### Activity
Quote exactly, and only, the lines of the material below from the line with "You are a computer-use" through the line with "Instruction: Toggle the plate lock icon".

--- Exercise materials Enclosed Below ---

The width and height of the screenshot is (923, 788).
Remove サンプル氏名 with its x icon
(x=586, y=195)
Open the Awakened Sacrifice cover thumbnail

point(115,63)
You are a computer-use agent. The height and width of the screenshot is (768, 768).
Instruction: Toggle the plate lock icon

--- End of Enclosed Exercise materials ---
--- Exercise materials Enclosed Below ---

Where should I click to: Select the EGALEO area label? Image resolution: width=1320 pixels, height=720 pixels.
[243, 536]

--- End of Enclosed Exercise materials ---

### Answer
You are a computer-use agent. The height and width of the screenshot is (768, 768).
Instruction: Toggle the plate lock icon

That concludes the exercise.